I had an idea of offloading the translation, rotation and scaling to the GPU via shader, but even though that eliminated a sin() and a cos() per sprite, the transformation data needed to be duplicated per sprite. Ouch. The increased memory usage pretty much made me end up at equal or worse performance than Cas’ one, so I dropped that idea.

There is an ultimate solution, which just like instancing requires OpenGL 3. It offloads everything to the GPU with the help of a geometry shader. We just have to give the data needed to construct the sprite as a point to the GPU, and then expand it to a quad in the geometry shader. Since every sprite is sent as a single vertex we won’t need to duplicate the data, and we won’t need to do anything on the CPU except for loading up the buffer. You might have heard that geometry shaders are slow when abused, but this is the main usage of them. Since you’re pretty much always CPU limited in 2D games anyway, offloading stuff to the GPU is the right thing to do.

sproingie · June 4, 2012, 4:03am

Am I the only one who thinks there’s also a theagentf, theagenti, and theagentb?

;D

ra4king · June 4, 2012, 8:48am

Nah there’s only theagentd, he needs as much precision as possible! ;D

theagentd · June 4, 2012, 1:03pm

This is the most epic thing I’ve ever read on this forum. Heck, maybe on the whole Internet. I thank thee for this laugh.

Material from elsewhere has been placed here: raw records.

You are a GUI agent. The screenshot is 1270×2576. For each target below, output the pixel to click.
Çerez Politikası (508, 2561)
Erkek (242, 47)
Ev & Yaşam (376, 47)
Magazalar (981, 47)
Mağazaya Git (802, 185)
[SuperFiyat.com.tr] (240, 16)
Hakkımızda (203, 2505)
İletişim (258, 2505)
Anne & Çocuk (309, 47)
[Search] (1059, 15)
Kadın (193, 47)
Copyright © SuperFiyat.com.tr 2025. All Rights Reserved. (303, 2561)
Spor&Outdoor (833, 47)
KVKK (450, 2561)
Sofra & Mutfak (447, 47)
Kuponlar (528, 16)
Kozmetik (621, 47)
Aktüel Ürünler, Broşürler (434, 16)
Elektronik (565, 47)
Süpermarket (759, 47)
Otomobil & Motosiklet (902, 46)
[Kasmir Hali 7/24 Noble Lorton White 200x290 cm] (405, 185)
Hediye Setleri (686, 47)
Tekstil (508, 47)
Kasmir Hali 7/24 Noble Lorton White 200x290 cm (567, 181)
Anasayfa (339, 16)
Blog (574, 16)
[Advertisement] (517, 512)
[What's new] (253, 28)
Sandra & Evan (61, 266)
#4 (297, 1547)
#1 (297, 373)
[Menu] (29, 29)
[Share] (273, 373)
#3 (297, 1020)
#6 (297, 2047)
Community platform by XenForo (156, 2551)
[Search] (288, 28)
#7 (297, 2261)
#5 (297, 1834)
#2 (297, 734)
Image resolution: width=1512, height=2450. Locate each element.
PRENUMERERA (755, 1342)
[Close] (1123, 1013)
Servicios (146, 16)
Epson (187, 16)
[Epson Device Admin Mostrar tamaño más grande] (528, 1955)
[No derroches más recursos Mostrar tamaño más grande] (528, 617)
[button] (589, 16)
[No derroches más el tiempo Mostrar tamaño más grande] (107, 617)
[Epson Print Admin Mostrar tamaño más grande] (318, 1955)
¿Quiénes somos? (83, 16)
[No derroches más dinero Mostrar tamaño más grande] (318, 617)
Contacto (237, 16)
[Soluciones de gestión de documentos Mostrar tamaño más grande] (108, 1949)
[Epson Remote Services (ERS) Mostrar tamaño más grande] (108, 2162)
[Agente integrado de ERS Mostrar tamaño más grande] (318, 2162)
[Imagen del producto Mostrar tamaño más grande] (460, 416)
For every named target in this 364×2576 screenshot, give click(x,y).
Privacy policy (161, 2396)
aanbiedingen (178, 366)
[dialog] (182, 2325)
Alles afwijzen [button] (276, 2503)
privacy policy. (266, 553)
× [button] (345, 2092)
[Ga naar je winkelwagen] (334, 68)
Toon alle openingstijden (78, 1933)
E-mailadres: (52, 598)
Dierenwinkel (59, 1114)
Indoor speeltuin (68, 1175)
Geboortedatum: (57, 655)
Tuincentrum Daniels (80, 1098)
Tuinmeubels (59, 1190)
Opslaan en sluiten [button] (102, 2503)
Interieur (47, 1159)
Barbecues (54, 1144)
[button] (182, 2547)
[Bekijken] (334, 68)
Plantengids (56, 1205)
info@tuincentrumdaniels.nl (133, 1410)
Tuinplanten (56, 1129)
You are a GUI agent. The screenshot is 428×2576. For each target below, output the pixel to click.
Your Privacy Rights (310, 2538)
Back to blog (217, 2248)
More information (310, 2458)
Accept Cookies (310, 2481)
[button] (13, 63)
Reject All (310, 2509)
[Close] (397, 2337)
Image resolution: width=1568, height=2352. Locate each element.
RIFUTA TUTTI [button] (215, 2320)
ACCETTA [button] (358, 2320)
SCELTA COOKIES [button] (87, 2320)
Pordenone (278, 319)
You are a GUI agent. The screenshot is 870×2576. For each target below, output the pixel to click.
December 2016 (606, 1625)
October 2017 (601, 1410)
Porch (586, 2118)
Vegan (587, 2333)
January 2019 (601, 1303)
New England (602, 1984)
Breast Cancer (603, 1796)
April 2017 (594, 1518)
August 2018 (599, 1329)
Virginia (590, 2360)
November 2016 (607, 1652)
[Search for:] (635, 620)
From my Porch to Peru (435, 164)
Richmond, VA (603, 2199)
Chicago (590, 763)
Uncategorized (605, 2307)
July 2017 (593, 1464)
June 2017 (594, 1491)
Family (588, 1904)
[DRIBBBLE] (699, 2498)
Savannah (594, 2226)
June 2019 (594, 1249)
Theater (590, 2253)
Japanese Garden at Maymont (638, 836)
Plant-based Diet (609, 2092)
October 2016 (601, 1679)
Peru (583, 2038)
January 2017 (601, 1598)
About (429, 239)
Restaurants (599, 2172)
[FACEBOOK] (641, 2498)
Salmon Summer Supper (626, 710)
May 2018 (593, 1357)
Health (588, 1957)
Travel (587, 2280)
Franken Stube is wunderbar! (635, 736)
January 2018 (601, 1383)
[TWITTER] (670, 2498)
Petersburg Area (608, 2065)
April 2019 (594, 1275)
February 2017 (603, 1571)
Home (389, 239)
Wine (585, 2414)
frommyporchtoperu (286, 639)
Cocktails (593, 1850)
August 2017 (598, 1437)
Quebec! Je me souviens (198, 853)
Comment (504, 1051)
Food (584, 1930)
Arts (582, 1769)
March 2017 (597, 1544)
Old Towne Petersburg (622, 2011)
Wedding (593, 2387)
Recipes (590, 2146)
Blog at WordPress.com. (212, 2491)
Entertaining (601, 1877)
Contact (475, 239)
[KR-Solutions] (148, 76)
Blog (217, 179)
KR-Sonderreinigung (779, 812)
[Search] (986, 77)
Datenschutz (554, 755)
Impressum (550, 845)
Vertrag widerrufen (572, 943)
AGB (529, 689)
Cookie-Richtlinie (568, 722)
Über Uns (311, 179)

davedes · June 5, 2012, 3:38am

[quote=“theagentd,post:9,topic:38999”]
Last time I tested this it seemed to work well. Any real downsides to choosing this, other than the obvious shape limitation? (no polys) It seems to be exposed through extension even on older cards (MacOSX list), and works on all the computers I’ve tested.

theagentd · June 5, 2012, 6:16am

[quote=“davedes,post:13,topic:38999”]

The only real down side is the hardware requirements and possibly the inflexibility of it. Due to this you pretty much need to custom make your sprite renderer for the requirements of your own game but that’s about it.